:: Exercise goal ::
Return the line containing "Screen dimensions: 1556x722" and every line beneath it through the end of the entries below, unchanged. Pictures stay out.

:: Records for the exercise ::
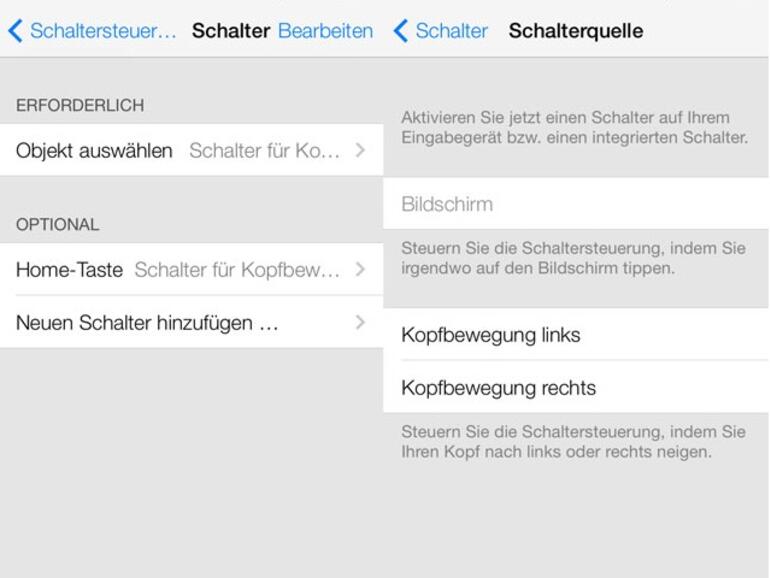Viewport: 770px width, 578px height.
Task: Choose Kopfbewegung rechts
Action: [x=498, y=388]
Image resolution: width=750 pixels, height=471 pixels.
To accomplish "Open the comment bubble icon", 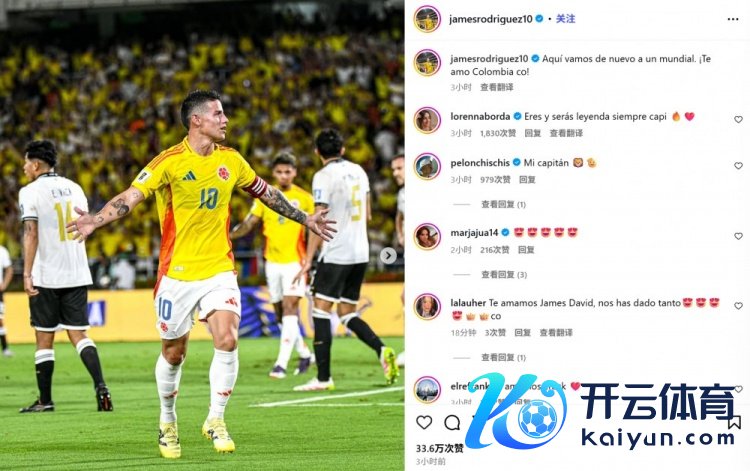I will (452, 422).
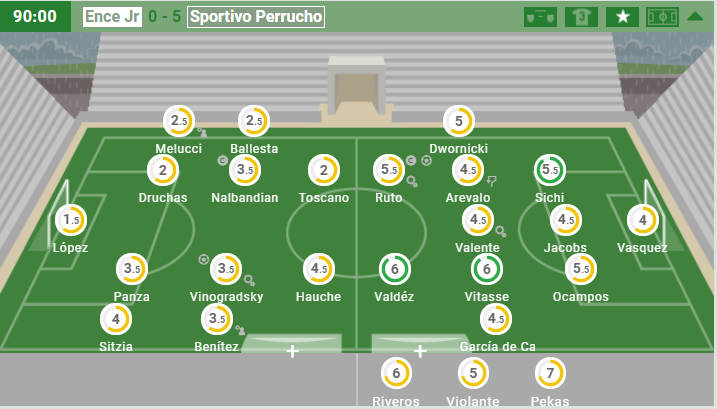Viewport: 717px width, 409px height.
Task: Select the star ratings view icon
Action: click(x=622, y=17)
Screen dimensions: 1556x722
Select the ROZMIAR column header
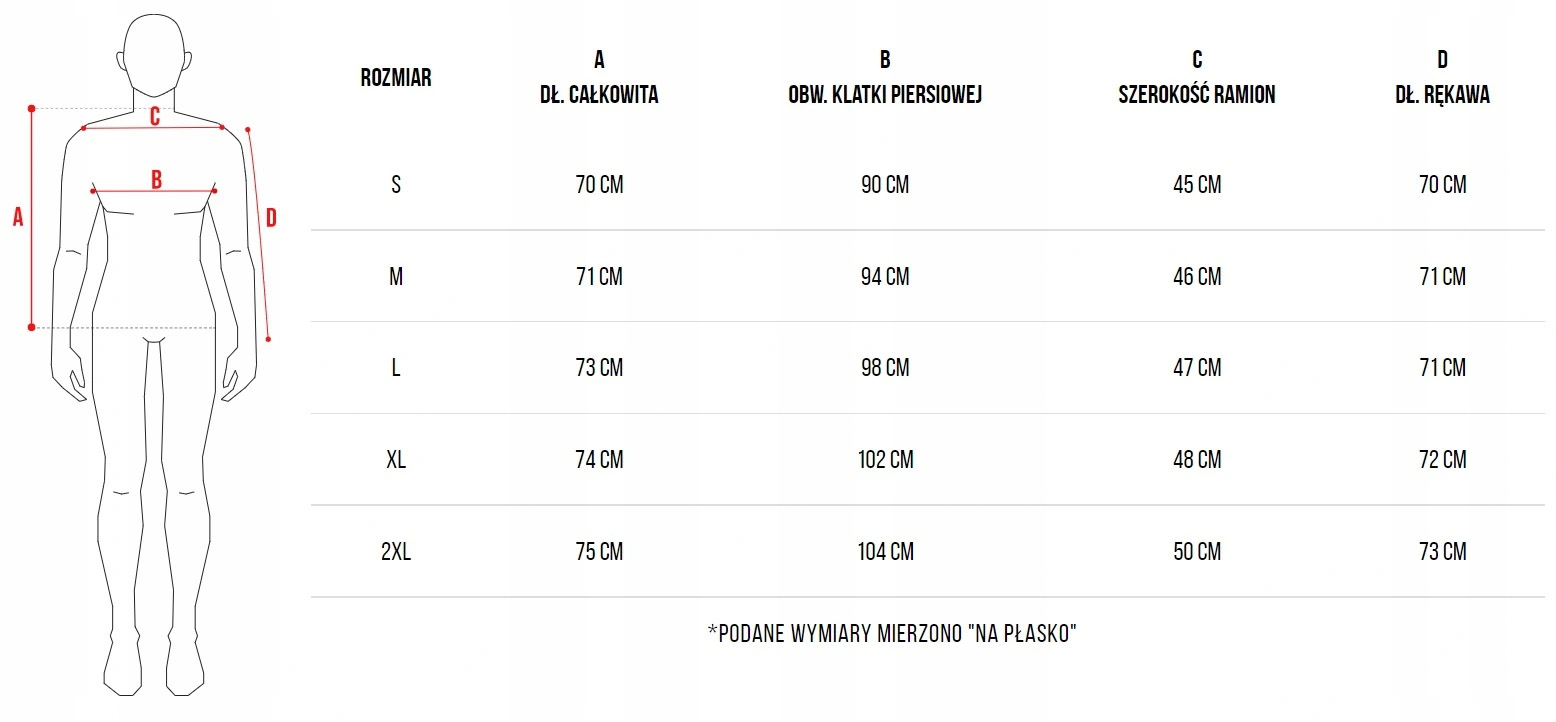[396, 77]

:: Result ::
Screen dimensions: 1556x722
Select the ROZMIAR column header
[396, 77]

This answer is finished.